BY HOLLY KESTENIS, Staff Writer
ST. PETERSBURG – Yvonne Wilson fondly remembers her childhood days romping around the house her grandpa built. His own sweat beading on his brow while his hands worked to not only build but also remodel the home he lived in with his wife, and his two granddaughters that he raised.
“I think if he had gone to school he would have been an architect,” said Wilson who recalls carrying bricks along with her sister to help out her grandpa. “It was gorgeous the way he did it, it was one of the nicest houses.”
But a few years ago the house that grandpa built, the house Wilson deemed the pride of the block, was demolished. A ward of the court after the passing of both her grandparents some 13 years ago, the house which back in the day had a quaint front porch and back porch to boot, was just a ramshackle of cement and wood.
“It was home,” she said remembering how the residents of the area were all a close-knit bunch.

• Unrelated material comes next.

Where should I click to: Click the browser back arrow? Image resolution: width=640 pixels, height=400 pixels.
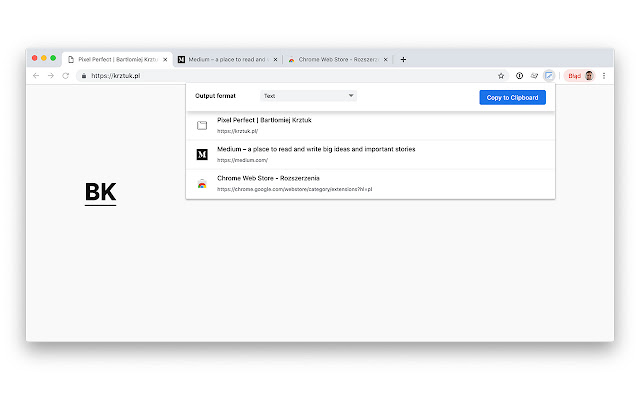36,75
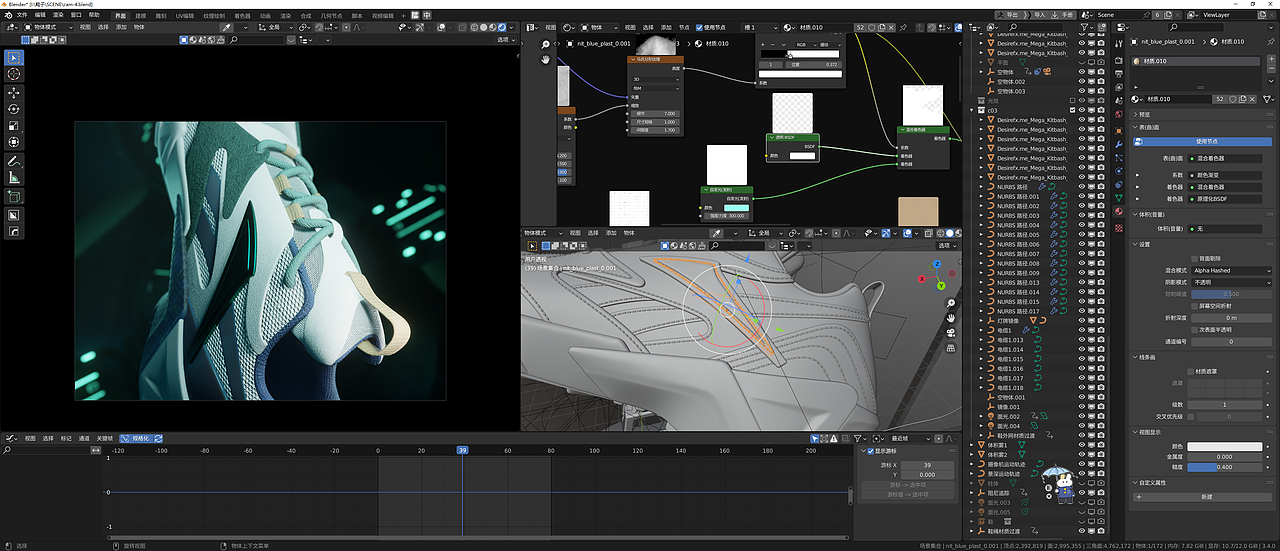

How everybody knew everybody. “There was a lot of love in there.”
Still living in St. Petersburg on the south side of town, Wilson made a point once the house started deteriorating to avoid the land where she once grew up, its vacancy too much for her to bear. And even though she still attends the same church along Ninth Avenue South and 21st Street that she did when she was little, Wilson would cringe when she had to witness all her grandpa’s hard work amount to a deserted plot just whistling in the wind. The oak tree she once planted along with her sister regally standing there, a reminder of what once was.
But not anymore.
Wilson realized as she entered St. Petersburg College (SPC) along 22nd Avenue South to see about signing up for classes, that the new Midtown campus was scheduled to be built right over her grandpa’s plot. Right where her old house used to stand.
Wilson admits her grandparents never walked through the doors of a college, not even graduating high school. But the idea that the land they used to own is now the future site of some 45,000 square feet of concrete block, brick and mortar – an institution that stands for learning at its best – is something she knows her grandparents would be tickled pink to hear.
“I’m just happy,” Wilson said although she still feels sad with the way her childhood home just ebbed away. “I’m just happy there is something good that came out of it.”
And although the oak tree that she held dear for so long was uprooted in preparation for the new SPC campus, Wilson has other memories to hold onto. Raised on religion, there was a lot of prayer going on. “My granddaddy was the one that actually kept the family together,” she said as she recalled family dinners, birthday parties and going to Sunday service.
Now Wilson is hoping having a college on her old stomping grounds will bring the high quality to the neighborhood that it deserves. That it has been lacking since its heyday in the 50s and 60s. “When a college is going up in the area, it can’t be anything but for the better,” said Wilson. Such is progress.
At 55, Wilson wants to finally fulfill her dream of becoming a nurse. “It’s always been my passion,” she said, “but life somehow or another just keeps you from doing your passion in life.”
Wilson tried twice before to earn her degree, only to give up her dream to marry and then again when she fell ill trying to do too much as once. “Too many irons in the fire,” said Wilson.
And now not only may her dream of heading back to school come true, but the icing on the cake will be walking through the doors of the new college knowing that she used to once call it home.
“Knowing me I would be like, ‘this was my room right here, this is the kitchen,’” she joked thinking how neat it would be walking through the prestigious hallways of the school.
The modern glass windows designed to overlook the four-acre campus would probably not even phase Wilson who may strike up a tune humming the old church hymns grandpa would sing as he read his bible, sitting on the porch late at night.
Perhaps when she sits down in the newly constructed library to read over her notes, visions of when she was a little girl hoarding the one and only bathroom in the house in order to read her favorite book, to the ire of her grandpa, will fill her head.
Yes, when the college stands there promising its new patrons bustling around the corridors the hopes of laying a foundation for their new lives, Wilson will have other things on her mind. “It will always be home,” she said, a reminder of an old life that paved the foundation of her future.
The $14 million SPC Midtown campus, which will be named after Douglas I. Jamerson, Jr., a former state legislator and Florida Education Commissioner, is set to be finished in March of next year with the new classes scheduled for May 2015.